[Prompt] Report each line of the records below that holds the word "agent".

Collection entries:
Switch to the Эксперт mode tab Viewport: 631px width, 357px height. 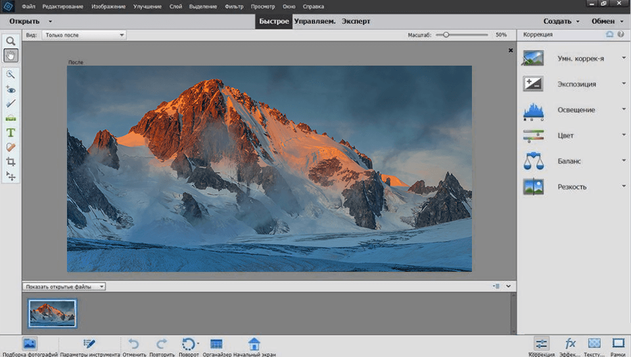tap(356, 21)
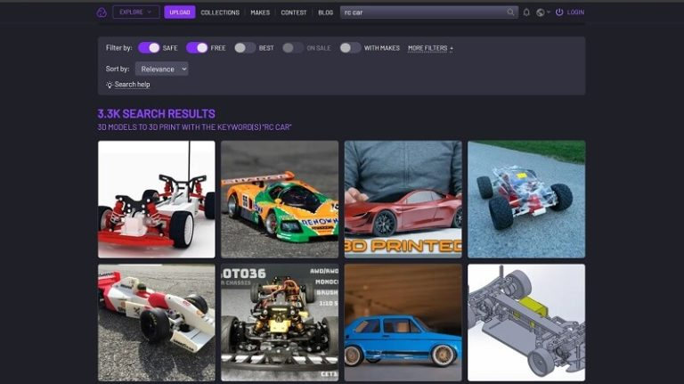The height and width of the screenshot is (384, 684).
Task: Open the CONTEST page
Action: pyautogui.click(x=294, y=12)
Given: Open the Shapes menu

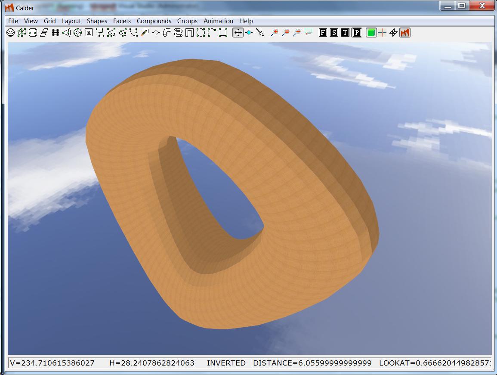Looking at the screenshot, I should 97,21.
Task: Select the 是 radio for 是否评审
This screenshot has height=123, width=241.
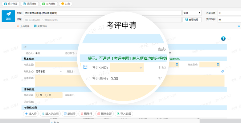Action: click(x=38, y=95)
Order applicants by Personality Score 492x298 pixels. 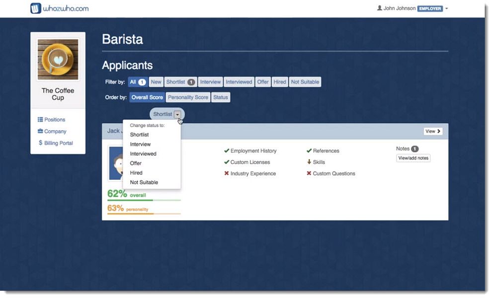click(x=188, y=97)
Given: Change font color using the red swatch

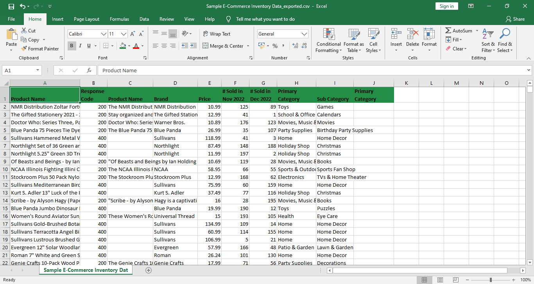Looking at the screenshot, I should coord(136,46).
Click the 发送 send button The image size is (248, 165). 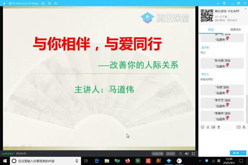(x=235, y=153)
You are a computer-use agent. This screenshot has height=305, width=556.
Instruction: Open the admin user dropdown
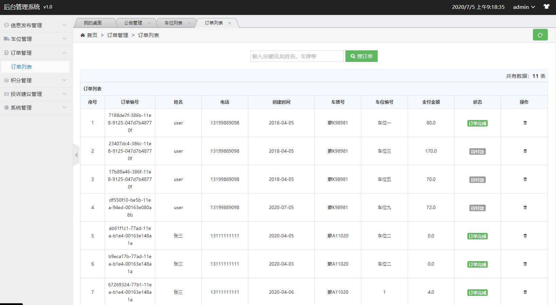click(x=524, y=7)
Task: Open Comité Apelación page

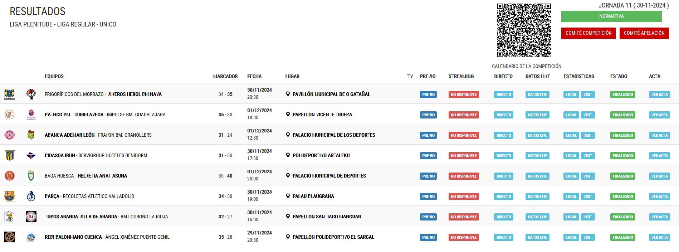Action: [x=644, y=33]
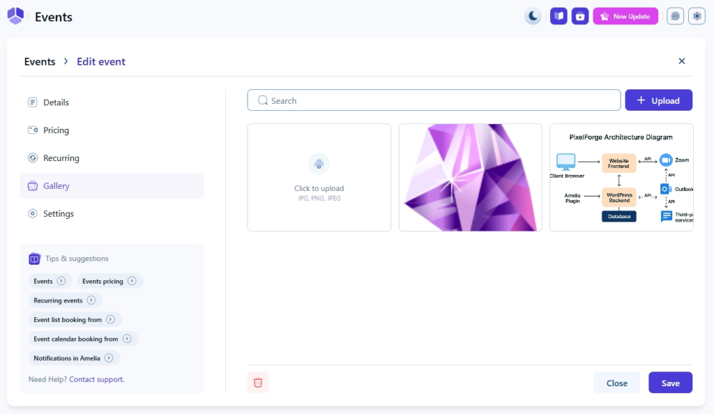Open the documentation book icon
This screenshot has width=714, height=414.
click(559, 16)
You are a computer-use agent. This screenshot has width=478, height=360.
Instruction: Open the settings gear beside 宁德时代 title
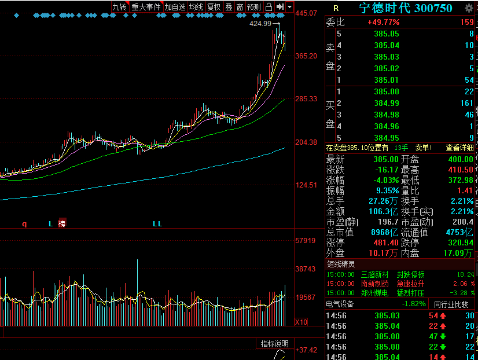pos(469,8)
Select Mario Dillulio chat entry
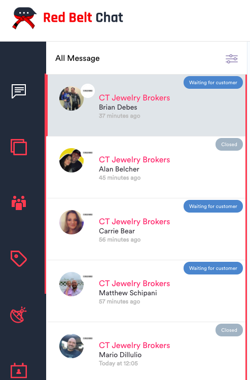 146,351
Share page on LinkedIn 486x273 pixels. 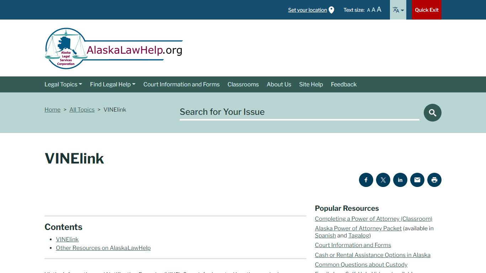coord(400,180)
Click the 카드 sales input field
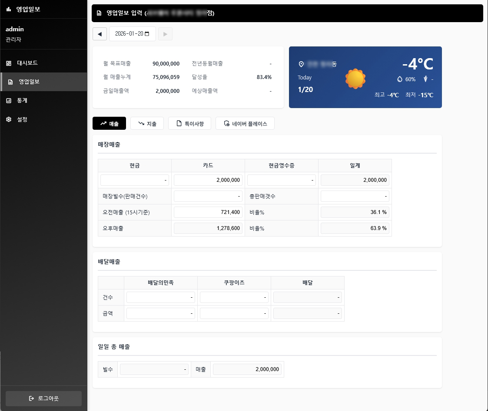 (208, 180)
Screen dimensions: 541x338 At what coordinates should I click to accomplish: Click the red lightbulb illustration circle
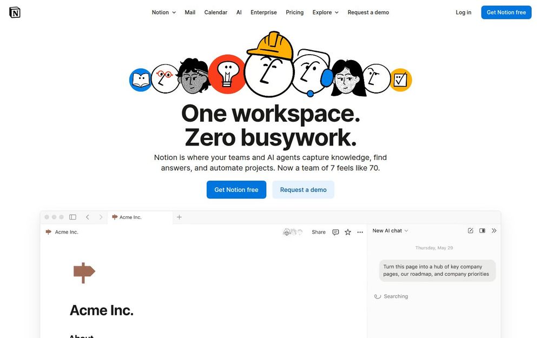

[Finished task]
You are a computer-use agent. This screenshot has height=305, width=556.
You are a computer-use agent. This screenshot has width=478, height=360.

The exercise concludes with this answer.